Closed

By on July 6, 2012

Sometime in the late 1970s, a young man ran along the jungle trails of Laos, an assault rifle in one hand and a baby in the other, fleeing from the Pathet Lao. He crossed the Mekong by swinging on a vine and ended up in Thailand. A few years later, reunited with his wife, he was in Tulsa. Later, he and his family opened Hmong Cafe. Until last week you could drive down 31st Street and meet them. But now it’s closed.

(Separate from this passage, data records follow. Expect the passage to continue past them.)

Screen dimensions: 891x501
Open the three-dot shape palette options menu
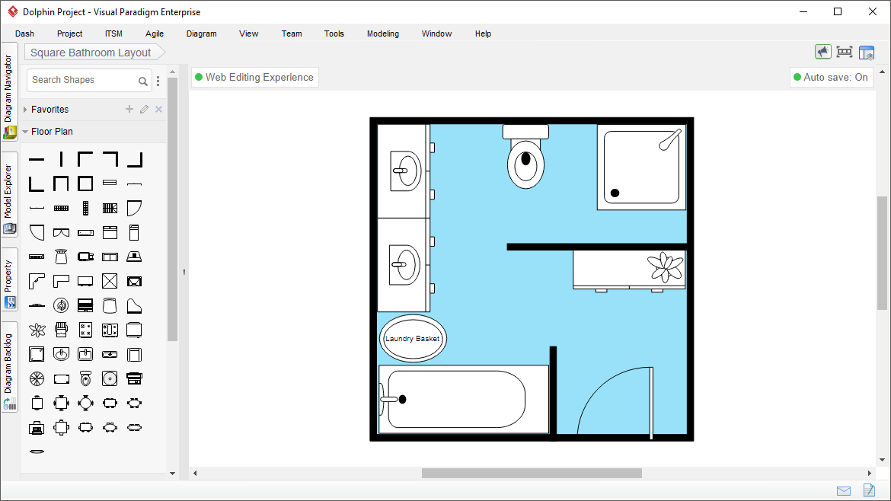(158, 81)
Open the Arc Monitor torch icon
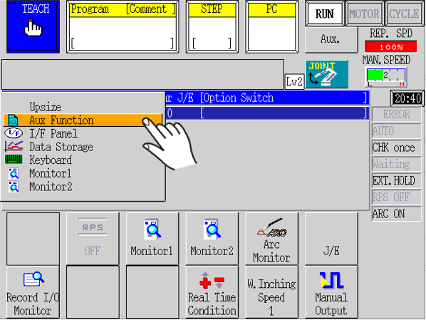 (x=271, y=227)
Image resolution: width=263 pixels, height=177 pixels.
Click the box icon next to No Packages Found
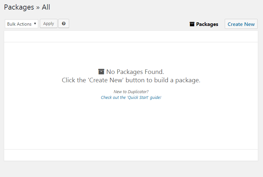click(101, 72)
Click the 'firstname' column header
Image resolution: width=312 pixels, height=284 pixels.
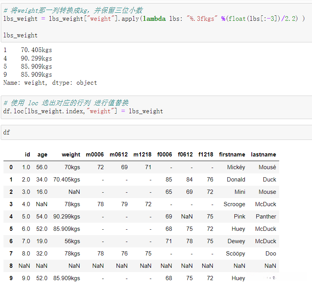click(x=232, y=155)
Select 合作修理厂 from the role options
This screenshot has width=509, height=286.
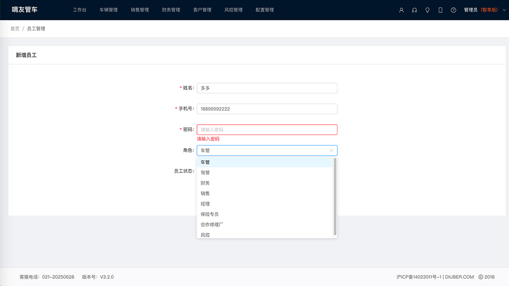click(x=212, y=224)
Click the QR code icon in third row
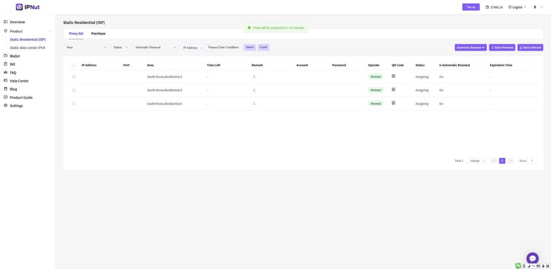Screen dimensions: 551x269 click(x=393, y=103)
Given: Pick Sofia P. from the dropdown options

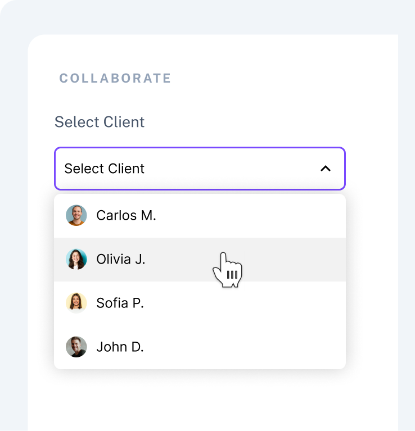Looking at the screenshot, I should tap(120, 303).
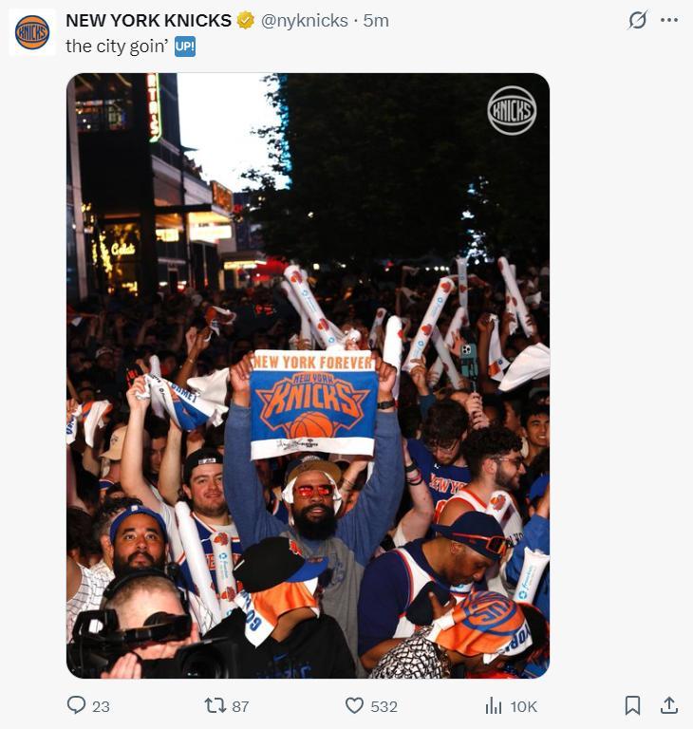Image resolution: width=693 pixels, height=729 pixels.
Task: Click the 87 reposts count
Action: click(240, 706)
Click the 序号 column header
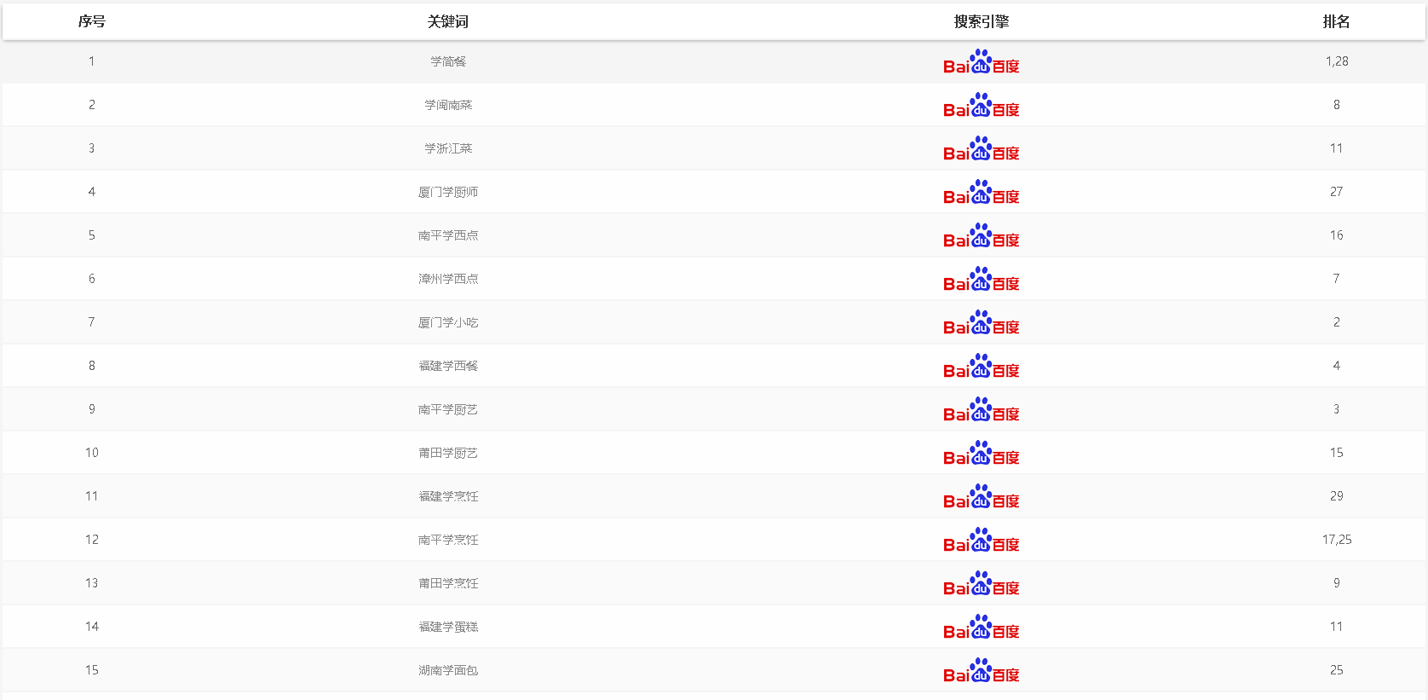 click(x=92, y=21)
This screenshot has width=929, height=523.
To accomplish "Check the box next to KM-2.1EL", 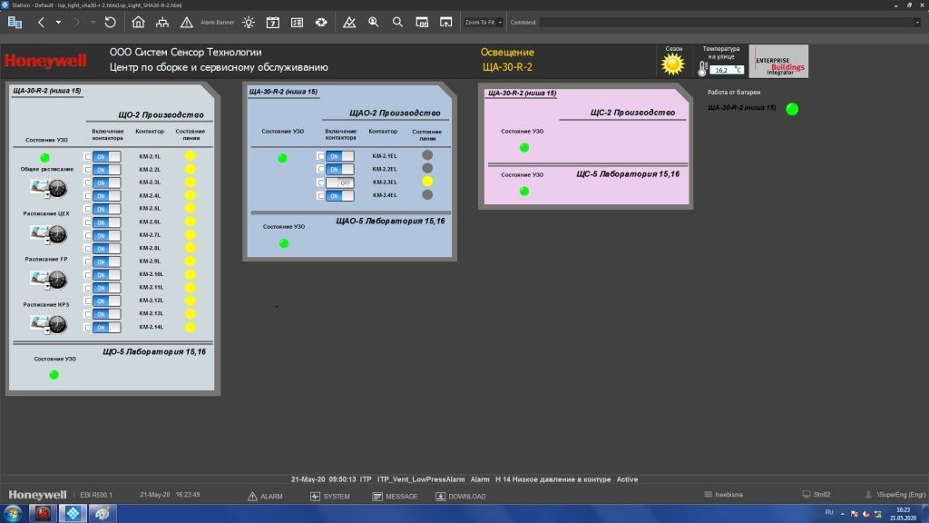I will click(x=320, y=156).
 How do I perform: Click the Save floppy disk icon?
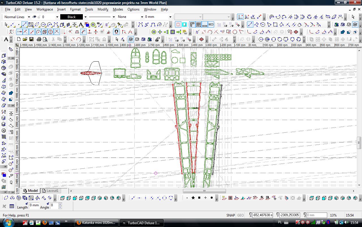click(31, 39)
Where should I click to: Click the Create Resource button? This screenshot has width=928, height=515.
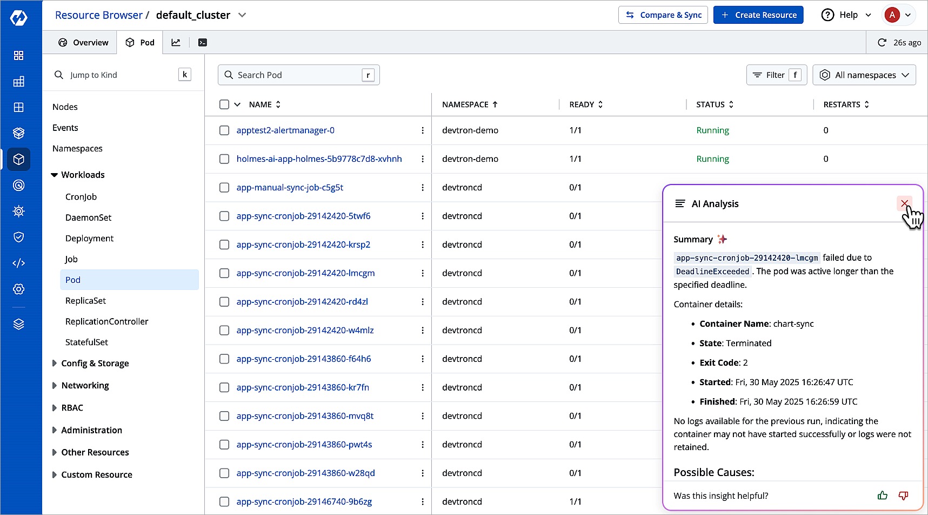[758, 15]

Tulsa isn’t always kind to brave new chefs, even if they have a touch of greatness about them. Lava, Caramel, Gemma’s, all on one tiny block of Brookside, all fabulous, all gone. I’m not thinking about that now. I’m thinking about places with stories, places with history, places that leave a gap behind and sometimes it comes to be filled with legend. Like Jamil’s, not closed but moved, forced to abandon its old, rambling, ghost-filled landmark building. A waiter who started work there in 1946 later recalled that on his first night at eleven PM things slowed down and he told his colleague, guess we’ll be going home soon, and the coworker said, just wait. And then the real business started and at seven in the morning they were still moving passed-out drunks off the tables. When I first came to Tulsa I saw a lot of bars like that. Not quite as wild but still a similar crowd, and now they’re mostly gone.

Gone like Woodland Lounge, in my view the best of them (but everyone has a personal favorite), as tiny as a postage stamp and always packed. Here I am at Woodland 5 years ago and as you can see it’s too jammed to even think of moving.

You’d walk in and there’d be perhaps a table or two of ladies with beehive hair, happy and loud loud LOUD. Some college kids maybe around the dance floor, a few cowboy hat guys scattered around the place, one or two slick-talking businessmen smoking big cigars. The usual mix. Music so good that by the end everybody and I mean EVERYBODY would be dancing.

Gone like the original Ron’s on 15 and Harvard. It looked like a tiny shack but Ron made the best burgers ever so it would be jammed with people waiting for a seat. Rich lawyers sitting next to construction workers on lunch break.

Gone like Nelson’s on Boston downtown. Or (not a restaurant and long before my time) Crystal City in west Tulsa which featured an enormous roller coaster, a dance hall, and a lake for boating. And then there’s Northside barbecue. When I first got to Tulsa, I spent hours walking through Northside. In those days it looked like my vision of a tiny deep South hamlet. Wood shacks, lots of swampy trees, sluggish streams. I’d seek out tiny nameless joints, eat a rib, move on to the next place. Pete’s and Wilson’s were just fine, but then Mr. Wilson died and Pete’s is just plain gone — and so, by the way, are the shacks.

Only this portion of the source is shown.